### What this task involves
Please output the records below in full, exactly as given, but without the images.

Pixel coordinate grounding data:
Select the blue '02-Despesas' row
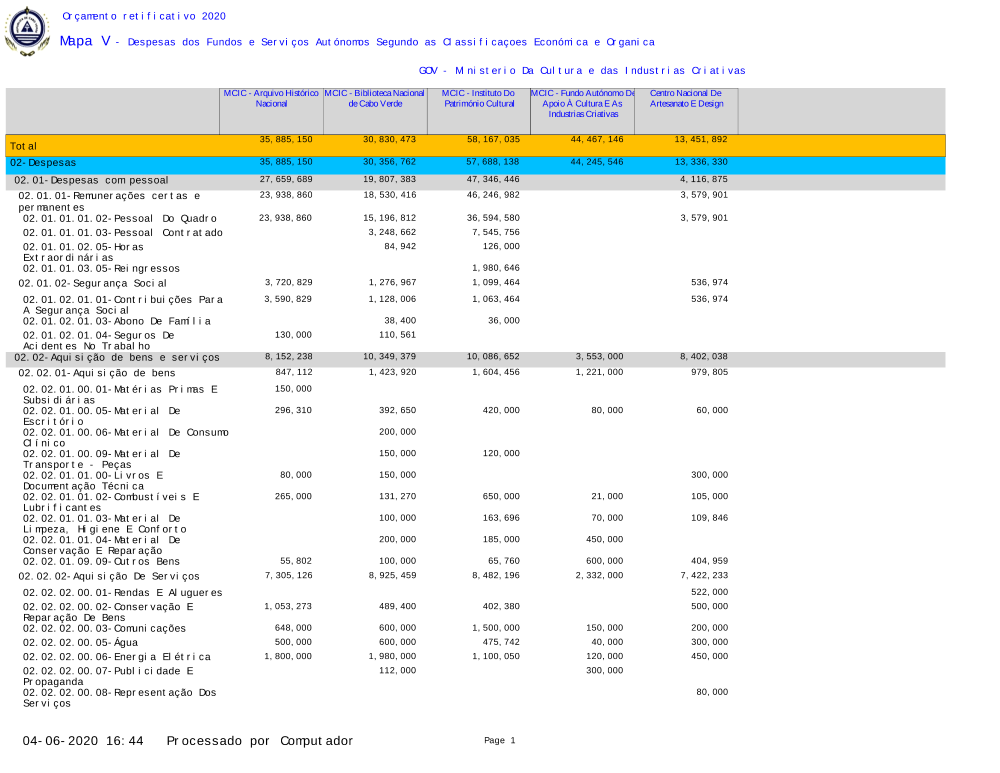The width and height of the screenshot is (1000, 773). pyautogui.click(x=43, y=162)
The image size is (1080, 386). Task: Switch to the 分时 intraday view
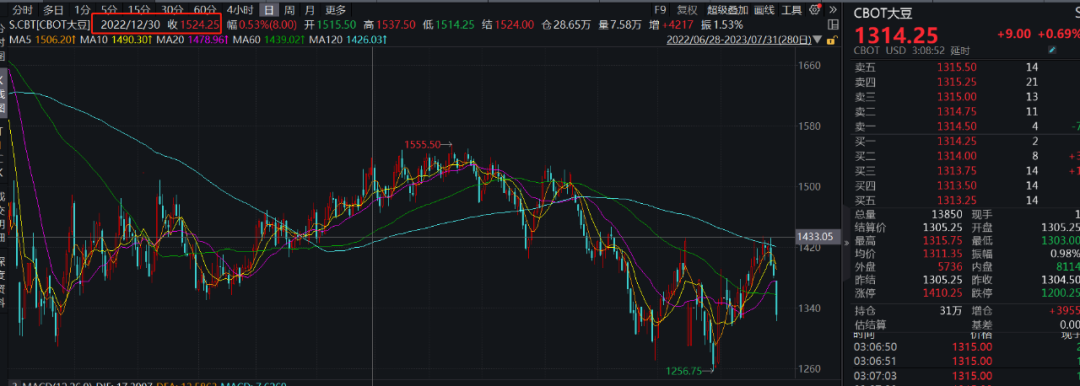(x=23, y=10)
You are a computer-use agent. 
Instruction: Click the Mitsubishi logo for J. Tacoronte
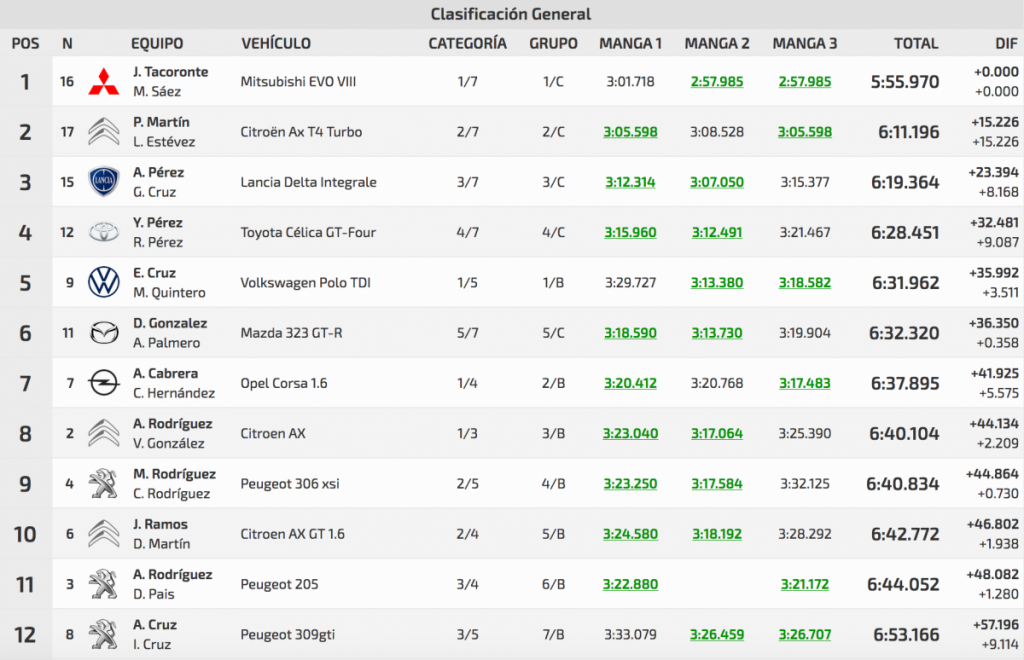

### The completed task
Select the blue '02-Despesas' row
The width and height of the screenshot is (1000, 773). pyautogui.click(x=43, y=162)
The image size is (1080, 386). Task: Switch to the 分时 intraday view
(x=23, y=10)
You are a computer-use agent. 
Instruction: Click the Mitsubishi logo for J. Tacoronte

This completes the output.